**SELECTED PASSAGE:**
AimlessWanderer
Remember to forget me!
By the way @AimlessWanderer, I was referring to my notes and I remembered that you also gave very precise count of turns and amount of cream. I'm going to test that out next, and I'm wondering how best I can compare results with you. The things that occur to me is either you giving me description of how the lather feels for you, tactilely, when it dries on its own and gets to a good enough consistency for you, or I can keep posting pictures.
I really like your idea of creating one good lather, because that creates the foundation for everything else. However, it'd be great to compare 'my" good with "your' good, because I'm not sure if I'm getting the results you're getting even though your instructions are as specific as humanly possible.
Well, first of all, pictures probably won't help me. I have complex neurological issues, and my vision is one of the many things affected. I can see, but not well, and not always to the same clarity everyday. Personally, I couldn't make out your lather on that photo of yours, as the lather and bowl were the same colour, and my brain couldn't differentiate one from the other. Some of the pictures I upload here are awful. Either out of focus, badly lit, or blurry from not holding the camera still enough, but I might not realise this till days after taking/posting them.

**RECORD EXTRACTS:**

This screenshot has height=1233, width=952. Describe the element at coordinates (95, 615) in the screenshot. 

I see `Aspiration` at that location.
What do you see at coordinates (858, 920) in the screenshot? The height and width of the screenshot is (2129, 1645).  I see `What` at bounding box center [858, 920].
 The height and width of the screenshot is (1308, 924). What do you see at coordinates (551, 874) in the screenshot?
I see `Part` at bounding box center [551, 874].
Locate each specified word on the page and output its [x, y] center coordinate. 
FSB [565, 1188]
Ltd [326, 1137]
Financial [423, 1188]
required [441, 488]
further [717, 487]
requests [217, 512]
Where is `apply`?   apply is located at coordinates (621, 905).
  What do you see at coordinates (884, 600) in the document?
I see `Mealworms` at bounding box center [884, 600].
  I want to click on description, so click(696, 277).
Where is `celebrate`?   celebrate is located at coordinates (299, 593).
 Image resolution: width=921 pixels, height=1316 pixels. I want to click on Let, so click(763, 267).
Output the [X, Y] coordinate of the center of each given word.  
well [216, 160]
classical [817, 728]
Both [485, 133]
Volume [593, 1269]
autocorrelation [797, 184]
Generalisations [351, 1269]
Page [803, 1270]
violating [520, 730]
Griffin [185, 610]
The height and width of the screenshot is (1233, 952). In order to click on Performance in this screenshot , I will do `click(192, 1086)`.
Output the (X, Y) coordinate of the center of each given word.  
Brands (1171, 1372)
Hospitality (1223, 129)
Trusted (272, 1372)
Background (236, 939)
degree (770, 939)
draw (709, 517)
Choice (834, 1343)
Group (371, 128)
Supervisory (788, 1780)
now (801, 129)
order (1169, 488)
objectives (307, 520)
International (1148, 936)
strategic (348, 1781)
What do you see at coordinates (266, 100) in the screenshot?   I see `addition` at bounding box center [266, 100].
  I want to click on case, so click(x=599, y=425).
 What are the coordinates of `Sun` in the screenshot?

**QUESTIONS:**
(1) Using the exchange about lather, say whether each statement agrees with it: (a) The reply says pictures probably won't help. (b) In the photo, the lather and bowl were different colors. (c) The first writer plans to test the count of turns and amount of cream next. Answer yes or no for each and quote the deciding words.
(2) Continue the exchange about lather, starting after its final sentence.

**ANSWERS IN ORDER:**
(1)
(a) Yes: "pictures probably won't help me"
(b) No: "the lather and bowl were the same colour"
(c) Yes: "I'm going to test that out next"

(2)
As to lather preferences, mine is not bulky, cushioning, or so called protective. It's thin, wet and slick. The dense, peaky meringue face lathers that some others strive for, give me appalling shaves. That's why I wanted you to feel for maximum slickness first and foremost. How you would achieve the identical lather could vary wildly, depending how our water chemistry differs. Even my own methods vary wildly, depending what brush or cream I pick up.
What I am trying to say here, is don't compare your lather too closely to anyone's other than your own. Once you find that best possible lather with a certain product, then that is the marker to compare it too. It doesn't matter if you have to stand on one leg, and whistle Beethoven, while balancing a watermelon on your head. Discover what you need to do, to replicate that consistently.
I would suggest that being able to diagnose what went wrong, is as important as knowing what's right. Whenever you decide to test something new, intentionally start with not enough, and keep checking as you go, before ending up with intentionally far too much. In time, you will get a feel (literally) of what your lather needs more of or less of, to get you where you want to be.